Seeing the Big Picture
When the Pieces Don’t Seem to Fit

by Frank Granger

Have you ever come across one of those sessions where you just can’t connect, you can’t get a handle, you can’t make sense out of what the session writer is hoping for you to accomplish during the session? Perhaps the text is cumbersome and at first glance it doesn’t seem to fit the learning tension; perhaps the text is difficult and raises sensitive issues; or perhaps the text and its treatment are great, but you’re not sure it will connect with the youth in the group.

What do you do when this occurs? How do you find the “handle” for the session when there seems to be no place to get a grip?

Seeing the big picture, and keeping the big picture in mind when preparing and teaching is always important—handle or no handle. Having a perspective that is broader than the weekly session motivates you as a teacher in the good times, when the session really hums, and carries you when the session doesn’t do what you would have hoped.

Locke E. Bowman, Jr., a professor of Christian education and author, describes in his book, Teaching for Christian Hearts, Souls & Minds, four value-concepts that comprise the big picture of Christian teaching. A value-concept is more than an idea or theme that can be defined. It is an essential for life’s journey, a collection of experiences passed on through the generations, giving shape and direction to our understanding of faith and of our living. He names these concepts by adapting the four named elements of the Jewish tradition presented and expanded by Rabbi Kadushin.

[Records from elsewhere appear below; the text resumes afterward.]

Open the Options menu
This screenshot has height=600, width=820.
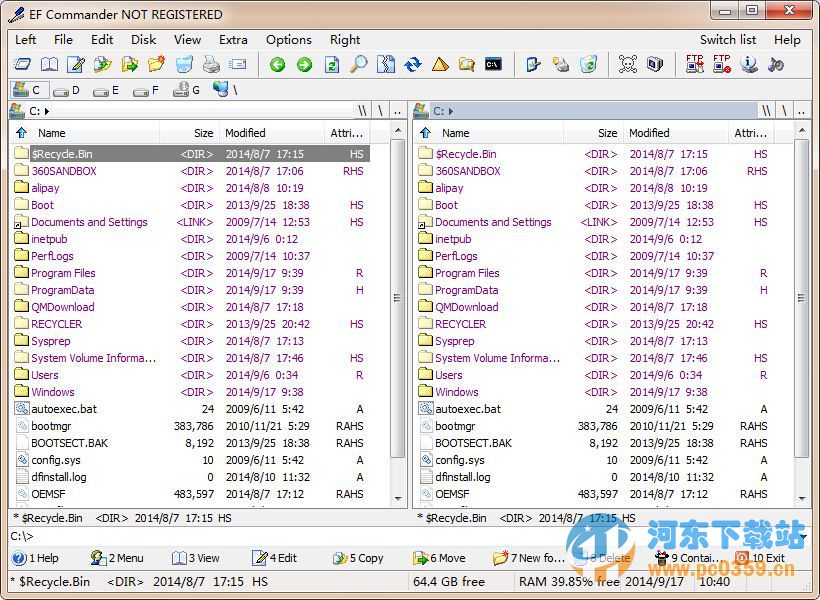tap(288, 40)
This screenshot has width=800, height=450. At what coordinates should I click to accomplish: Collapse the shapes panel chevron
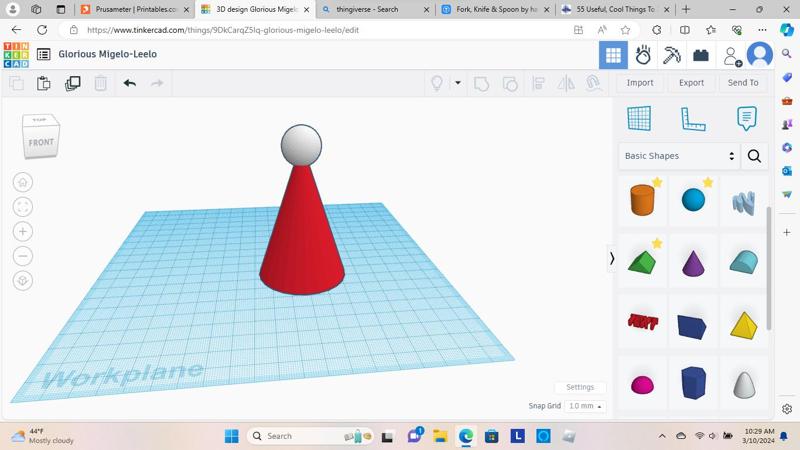612,259
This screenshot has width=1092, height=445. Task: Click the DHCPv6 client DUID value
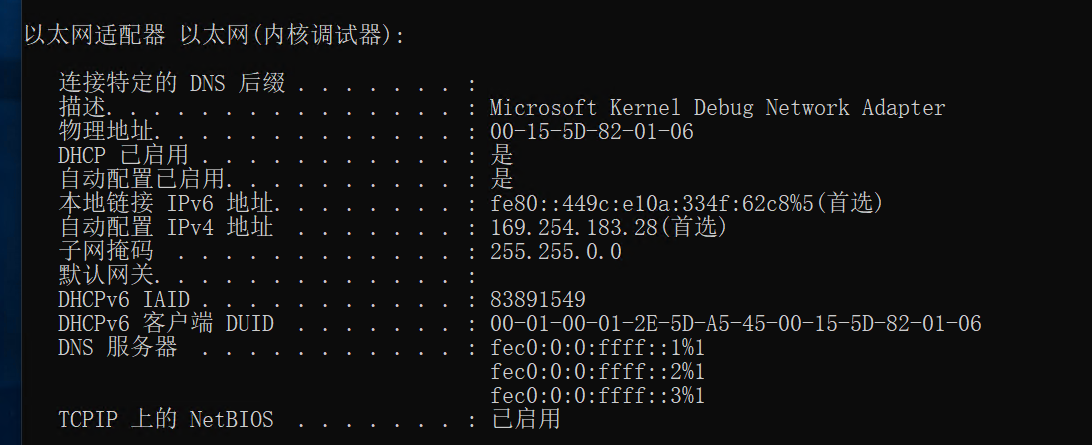tap(735, 323)
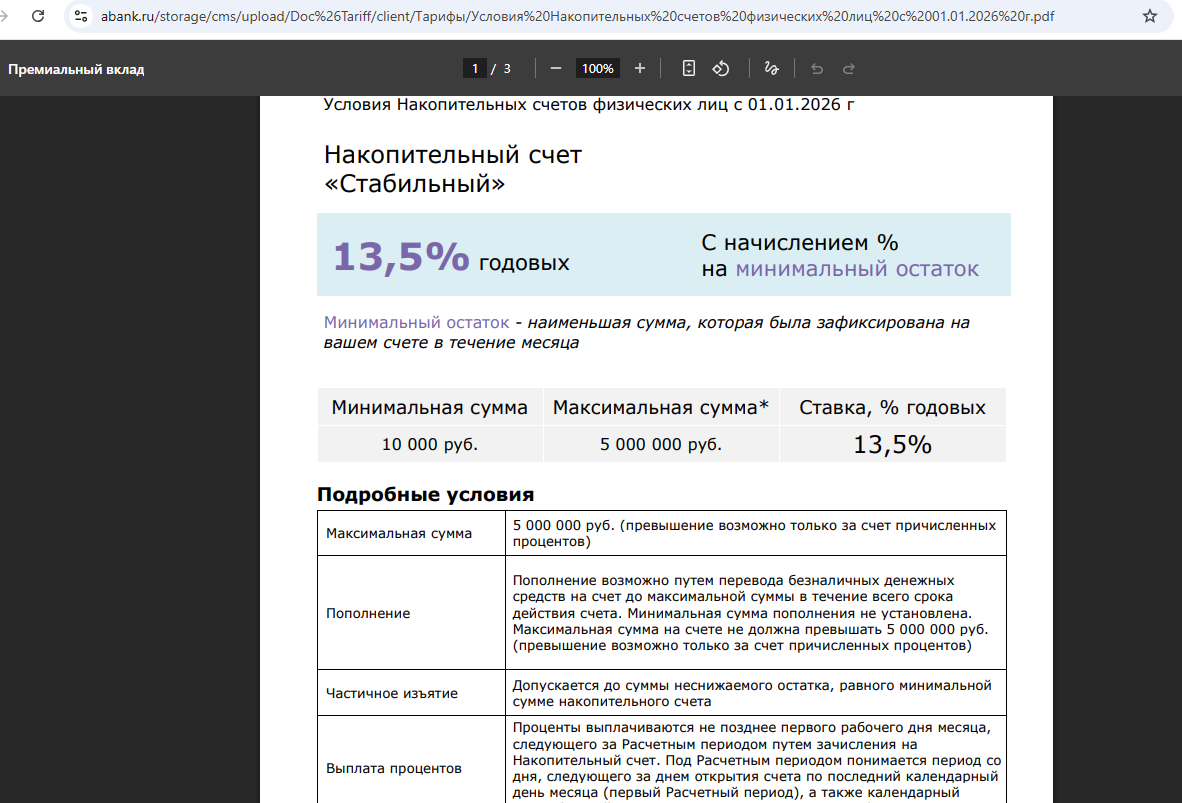Click the redo arrow in PDF toolbar
The image size is (1182, 803).
849,68
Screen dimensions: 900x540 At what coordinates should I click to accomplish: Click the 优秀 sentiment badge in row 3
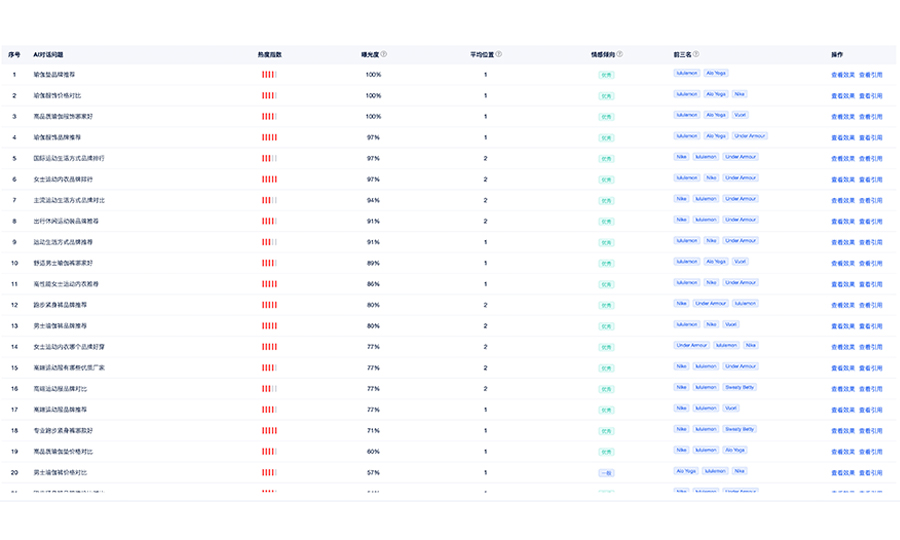[606, 117]
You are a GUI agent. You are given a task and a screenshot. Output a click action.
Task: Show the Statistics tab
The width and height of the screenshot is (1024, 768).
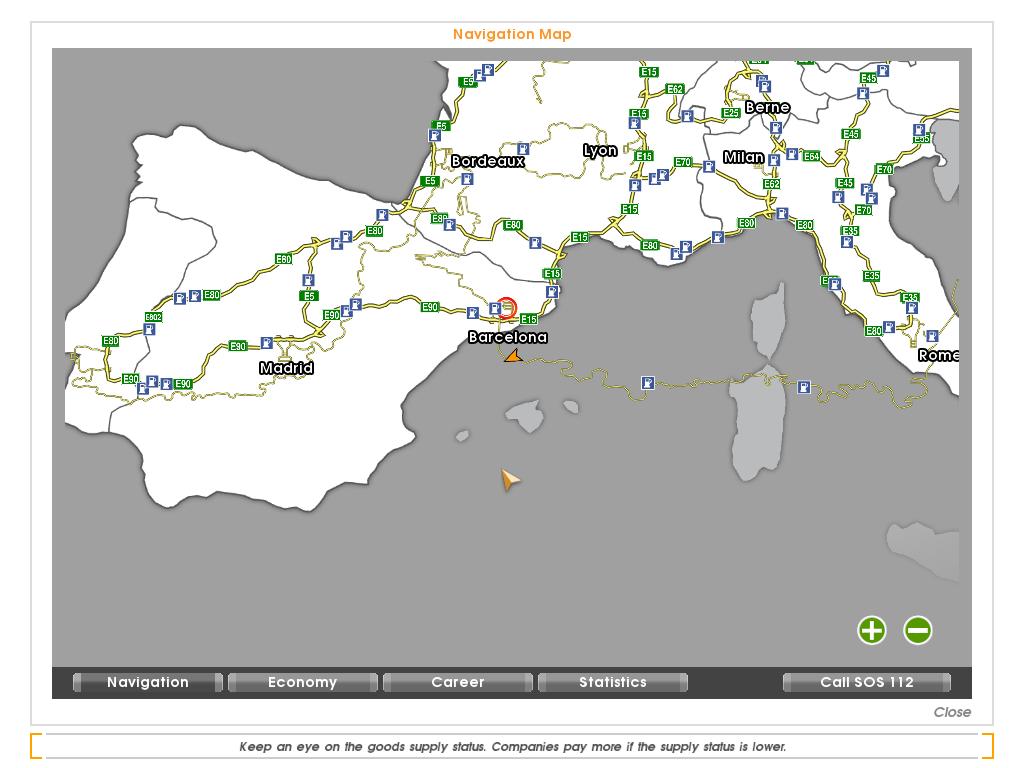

Rabbi Kadushin named four elements of the Jewish tradition that have this transcending, transforming power. These are interrelated, and capture the essence of the faith and tradition of Jewish practice. These are: God’s Love, God’s Justice, Torah, and Israel. (Torah is the essence of the law and relationships; Israel points to the issues of personal and communal identity). These were characteristics of the faith and practice that were a part of the everyday lives of people.

Bowman’s value-concepts are: God’s Love, God’s Justice, the Gospel of Christ, and the Church (Christ’s Body). These are basic and foundational to all we teach and experience. Furthermore they are interrelated, each leading to the other three. These are related in and through a variety of experiences and descriptions.

Identifying the love of God naturally leads to our relationship within the body of Christ, and in understanding the presence of the gospel. Just as simply, we can address the justice of God, and the strength we receive for living by seeing the love of God as our source in our Christian community. Bowman claims that as Christian teachers we can come to realize all of our teaching could, and should, involve these four value-concepts.

As you prepare a session, begin to look for where these themes are present. How is this session and this text speaking about the love of God? What does this text say about the justice to which we are called? How does this point to the life and ministry of Christ? How are we to live, as a community of believers, how are we to relate to one another, because of what this passage is revealing?

These four concepts are to become part of the questions you and I ask as we approach a text. Teaching with a purpose of unveiling these four concepts, so they give shape to the session and to the lives of the youth, can help focus our purpose as teachers, and provide extra incentive for engaging in this act and art of service.